The establishment and maintenance of epithelial polarity is essential for the integrity and function of epithelial organs and is particularly critical in the kidney, where vectorial reabsorption and secretion are effected in different segments of the nephron by the differential polarized insertion of channels, transporters, and related proteins into apical membranes lining the tubule lumen or basolateral membranes adjacent to the interstitium and blood space. Faulty intracellular delivery and polarization of membrane proteins can lead to serious diseases such as cystic fibrosis, I cell disease, and renal cystic diseases. The best understood disease of epithelial polarity is autosomal dominant polycystic kidney disease (ADPKD) caused by mutations in a >462-kDa, developmentally regulated membrane protein, "polycystin." ADPKD cysts are characteristically lined by a single layer of structurally polarized epithelial cells with normal functional intercellular tight junctions but with aberrant polarization of some important membrane proteins.
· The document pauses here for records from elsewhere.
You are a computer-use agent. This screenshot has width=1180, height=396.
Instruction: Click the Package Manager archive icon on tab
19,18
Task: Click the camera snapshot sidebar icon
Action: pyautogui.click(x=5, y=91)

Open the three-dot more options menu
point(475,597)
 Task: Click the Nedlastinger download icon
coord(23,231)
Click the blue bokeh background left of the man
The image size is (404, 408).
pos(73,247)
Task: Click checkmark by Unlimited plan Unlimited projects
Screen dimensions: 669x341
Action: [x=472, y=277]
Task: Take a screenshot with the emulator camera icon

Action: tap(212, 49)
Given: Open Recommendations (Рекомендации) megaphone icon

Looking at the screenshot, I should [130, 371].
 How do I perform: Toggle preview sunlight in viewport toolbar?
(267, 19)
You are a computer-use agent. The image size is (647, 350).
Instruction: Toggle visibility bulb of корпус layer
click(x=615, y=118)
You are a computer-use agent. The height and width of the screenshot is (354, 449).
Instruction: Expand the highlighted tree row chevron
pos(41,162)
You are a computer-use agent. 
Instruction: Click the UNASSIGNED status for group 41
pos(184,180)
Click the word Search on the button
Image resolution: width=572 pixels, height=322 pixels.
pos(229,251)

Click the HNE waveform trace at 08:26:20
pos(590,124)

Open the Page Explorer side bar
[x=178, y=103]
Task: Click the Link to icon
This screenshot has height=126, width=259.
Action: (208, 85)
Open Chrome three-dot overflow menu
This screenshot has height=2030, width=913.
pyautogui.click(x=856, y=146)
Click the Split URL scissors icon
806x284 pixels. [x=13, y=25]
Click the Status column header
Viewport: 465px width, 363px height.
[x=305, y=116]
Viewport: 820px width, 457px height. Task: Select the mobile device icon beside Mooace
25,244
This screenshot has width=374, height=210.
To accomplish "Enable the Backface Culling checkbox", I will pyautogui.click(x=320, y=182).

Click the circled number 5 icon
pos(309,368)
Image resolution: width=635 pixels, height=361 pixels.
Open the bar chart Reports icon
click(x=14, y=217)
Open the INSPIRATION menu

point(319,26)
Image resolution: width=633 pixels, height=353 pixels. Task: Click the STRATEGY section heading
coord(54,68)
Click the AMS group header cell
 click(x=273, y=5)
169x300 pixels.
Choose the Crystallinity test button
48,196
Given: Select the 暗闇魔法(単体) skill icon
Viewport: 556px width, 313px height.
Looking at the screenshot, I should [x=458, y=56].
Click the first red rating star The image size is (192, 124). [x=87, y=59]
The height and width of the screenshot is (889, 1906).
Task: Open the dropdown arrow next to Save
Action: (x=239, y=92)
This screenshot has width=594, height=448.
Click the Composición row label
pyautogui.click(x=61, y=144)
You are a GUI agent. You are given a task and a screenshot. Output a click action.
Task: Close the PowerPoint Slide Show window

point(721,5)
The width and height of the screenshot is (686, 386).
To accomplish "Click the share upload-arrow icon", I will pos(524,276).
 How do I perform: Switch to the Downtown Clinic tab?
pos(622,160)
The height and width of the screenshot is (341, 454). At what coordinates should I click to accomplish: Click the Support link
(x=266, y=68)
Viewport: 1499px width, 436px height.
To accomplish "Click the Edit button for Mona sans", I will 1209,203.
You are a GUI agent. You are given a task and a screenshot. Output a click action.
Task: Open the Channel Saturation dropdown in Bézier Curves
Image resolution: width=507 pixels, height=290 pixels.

Abnormal apical membrane polarity of biochemically active, ouabain-sensitive Na-K-adenosinetriphosphatase (Na-K-ATPase) in ADPKD cyst epithelia leads to abnormal sodium ion secretion and provides a mechanism for aberrant fluid secretion. In addition, apically mislocated, functional epidermal growth factor (EGF) receptors on cyst epithelia, together with EGF synthesis and secretion into cyst lumens, provide a mechanism for autocrine regulation of increased epithelial cell proliferation in ADPKD. Underlying mechanisms for these abnormalities in polarized distribution of membrane proteins include the aberrant expression of fetal gene products, such as the beta2-subunit of Na-K-ATPase, in ADPKD kidneys. Overexpression of polycystin protein in ADPKD cyst epithelia, low levels restricted to medullary collecting tubules in normal adult kidneys, and high levels in ureteric bud-derived structures in human fetal kidneys further suggest a failure of downregulation of fetal genes as a mechanism for the polarity abnormalities that characterize ADPKD.